Entre poubelles et caniveaux.

Malheureusement, c’est ce journalisme de caniveau qui est à la mode aujourd’hui. La dictature du scoop qui fait l’audience pour attirer la pub. Et si pas de pub, pas d’argent et dans ce cas-là on vire. « Il faut bien que je mange, alors je fais les poubelles ! » Voilà résumé le  modèle sur lequel vivent toutes ces pseudos chaines d’infos et leurs hommes de main. Monsieur Barthès a de beaux jours devant lui. Laurent Wauquiez peut porter plainte, le temps que la justice lui donne éventuellement raison, comme pour tous ceux dans son cas, les dommages et intérêts qu’il pourrait percevoir ne seront rien comparés aux profits immédiats engrangés par ces entreprises de destruction. C’est pourquoi on n’entend plus parler de l’affaire Fillon. Il y a gros à  parier que l’instruction menée à pas  de charge pendant la campagne, avec  fuites organisées, s’éternise maintenant pour aboutir le plus loin possible de la dernière présidentielle… Et pour cause : imaginons le scandale si la procédure aboutissait aujourd’hui à un non-lieu, ce qui n'est pas exclu !

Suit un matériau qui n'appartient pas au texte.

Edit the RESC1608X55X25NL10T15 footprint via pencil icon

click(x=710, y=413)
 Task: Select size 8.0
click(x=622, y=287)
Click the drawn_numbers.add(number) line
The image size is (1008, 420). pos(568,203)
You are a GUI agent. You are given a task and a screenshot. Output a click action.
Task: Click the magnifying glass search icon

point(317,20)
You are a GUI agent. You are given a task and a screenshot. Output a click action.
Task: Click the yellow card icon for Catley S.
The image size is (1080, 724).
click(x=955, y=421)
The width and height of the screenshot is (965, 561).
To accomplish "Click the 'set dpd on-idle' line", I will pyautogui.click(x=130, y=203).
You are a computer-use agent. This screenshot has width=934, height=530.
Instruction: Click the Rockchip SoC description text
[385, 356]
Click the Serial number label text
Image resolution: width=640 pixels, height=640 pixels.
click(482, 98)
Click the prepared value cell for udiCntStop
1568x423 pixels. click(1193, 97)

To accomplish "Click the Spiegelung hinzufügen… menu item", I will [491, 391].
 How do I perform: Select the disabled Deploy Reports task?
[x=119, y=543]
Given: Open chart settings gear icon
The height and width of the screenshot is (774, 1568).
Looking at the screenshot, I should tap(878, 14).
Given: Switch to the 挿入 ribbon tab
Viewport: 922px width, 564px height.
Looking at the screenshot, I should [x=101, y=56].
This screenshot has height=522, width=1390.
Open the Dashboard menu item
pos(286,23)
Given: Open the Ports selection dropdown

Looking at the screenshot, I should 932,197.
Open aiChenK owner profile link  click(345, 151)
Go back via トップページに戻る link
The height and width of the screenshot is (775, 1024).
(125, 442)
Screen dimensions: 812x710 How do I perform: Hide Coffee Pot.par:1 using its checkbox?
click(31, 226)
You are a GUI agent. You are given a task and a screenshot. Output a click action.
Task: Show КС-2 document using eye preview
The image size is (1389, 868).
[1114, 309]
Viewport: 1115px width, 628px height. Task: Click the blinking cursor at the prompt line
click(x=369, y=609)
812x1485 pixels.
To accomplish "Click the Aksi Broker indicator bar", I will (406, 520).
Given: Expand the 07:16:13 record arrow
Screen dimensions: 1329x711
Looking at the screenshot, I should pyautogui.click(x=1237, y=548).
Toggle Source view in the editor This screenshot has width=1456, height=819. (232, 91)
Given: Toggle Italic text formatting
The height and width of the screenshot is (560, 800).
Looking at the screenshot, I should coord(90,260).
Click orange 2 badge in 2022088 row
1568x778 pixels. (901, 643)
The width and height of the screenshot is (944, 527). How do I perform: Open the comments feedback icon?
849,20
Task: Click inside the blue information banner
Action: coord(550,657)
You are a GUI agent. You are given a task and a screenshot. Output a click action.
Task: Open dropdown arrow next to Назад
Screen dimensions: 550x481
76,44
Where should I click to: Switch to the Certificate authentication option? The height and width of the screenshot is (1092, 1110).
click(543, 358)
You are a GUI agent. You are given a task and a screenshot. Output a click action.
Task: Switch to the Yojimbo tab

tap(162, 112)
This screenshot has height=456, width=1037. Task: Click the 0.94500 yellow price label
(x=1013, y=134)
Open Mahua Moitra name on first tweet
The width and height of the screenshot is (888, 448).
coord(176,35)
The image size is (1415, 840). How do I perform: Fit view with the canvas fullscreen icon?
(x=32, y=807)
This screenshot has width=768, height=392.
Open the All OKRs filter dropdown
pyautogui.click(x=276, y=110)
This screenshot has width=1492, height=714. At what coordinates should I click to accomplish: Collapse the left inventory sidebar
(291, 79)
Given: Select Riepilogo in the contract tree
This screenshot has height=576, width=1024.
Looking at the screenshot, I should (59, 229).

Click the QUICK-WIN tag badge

On ne pourra pas éternellement nous faire prendre des vessies pour des lanternes, alors qu’ils se méfient bien de la lucidité des Français. Car, j’en suis le témoin, ces épisodes tumultueux de furia médiatique lassent de plus en plus, et de plus en plus vite : « ça ne va pas recommencer ! » est la phrase que j’ai entendue le plus souvent. Dans ces conditions, ils ont peut-être rendu service à celui qu’ils voulaient descendre. Les premiers sondages valident cette réflexion.